Things people are actively talking about (as ever, feel free to jump into the conversation):

  • GNOME bug 480954: random crash, probably not reproducible, dup finder finds nothing; I doubt this is going to lead anywhere
  • GNOME bug 502644: someone wants a way to turn off wireframe as such, rather than minimise and drag wireframes separately.
  • GNOME bug 500279 (the theme parser refactor): Andrea Cimitan says it interacts in bad ways with Iain’s compositor, so we are putting 500279 on hold until the compositor is sorted.
  • GNOME bug 502635: Should it be the responsibility of the window manager to tell your IM client to set you “away” when you make another window fullscreen, since you can’t use the IM client?

Translation: Spanish, Czech, Belarusian, Brazilian Portuguese, and Galician have been worked on recently. Thank you all for contributing and reading and using.

Gossip:

Till next time…

Photo: The Peacock, St Albans. Photo: Gary Houston, public domain.

2007-11-28: All our journal entries are busy; please hold

This still isn’t a complete roundup of yesterday, but:

GNOME bug 500279: theme inefficiency: Iain continued to rock on by finding and fixing quite a major inefficiency in the theme code: values which could have been cached weren’t. Thomas began to review the patch last night, but it was a little too much to take in in one go. It’s all rather wonderful: thanks, Iain!

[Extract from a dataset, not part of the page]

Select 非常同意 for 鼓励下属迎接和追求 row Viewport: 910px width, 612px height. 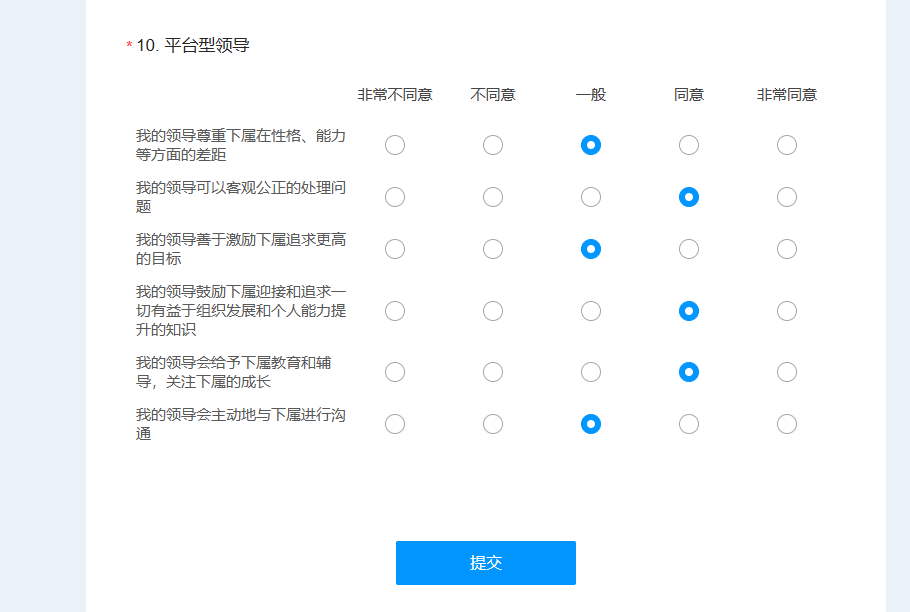coord(787,311)
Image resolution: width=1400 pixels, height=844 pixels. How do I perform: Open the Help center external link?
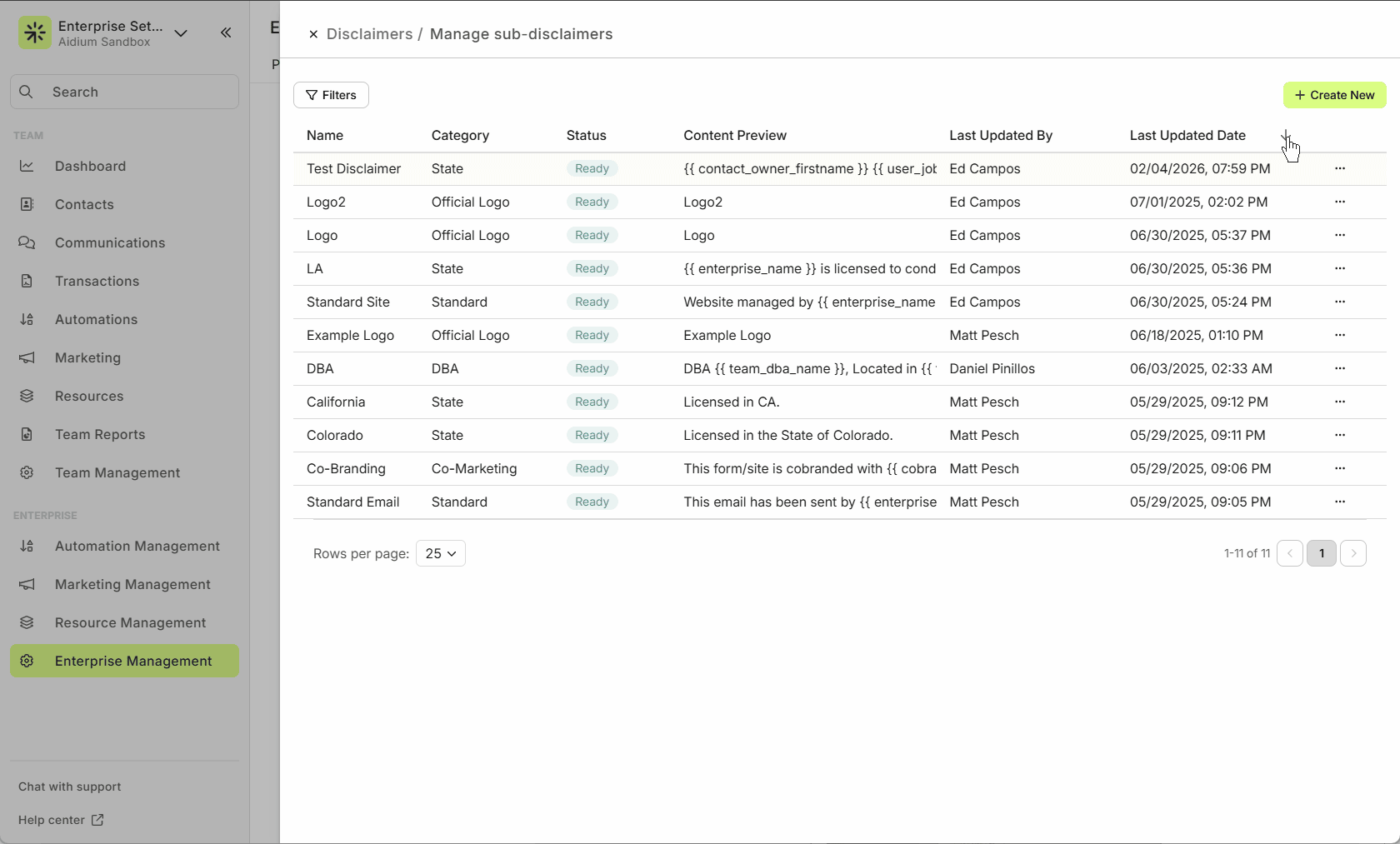point(61,820)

Compositor rewrite: Still on the verge of being able to start making the call about putting it into trunk. If anyone wants to come around and make real life less complicated so there’s more time for patch review during the week…

GNOME bug 150897 has had some dupes recently. The Windows key or whatever you want to call it is a thornier issue than you might suppose. We generally make it a modifier key, perhaps the one which X calls Super— a hangover from the Space Cadet Keyboard— so that you can use it in combination with other keystrokes in the same way you can Ctrl and Shift and Alt. (There’s Super-R for run, and so on.) Some people think that this is a bad idea and that the Windows keys shouldn’t be modifiers (these people never want to do Super-R). Some people want to keep Windows=Super, but also have the key pressed on its own being able to cause an effect (namely to put up the main menu, as it does in Windows). But there is no current case, as far as I know, in which you can make a modifier perform an action without actually modifying something else. (I don’t think, for example, that you can configure Metacity to minimise the window when you press and release Ctrl.) Apparently IceWM does this to some people’s satisfaction, so I expect we should look at how they manage.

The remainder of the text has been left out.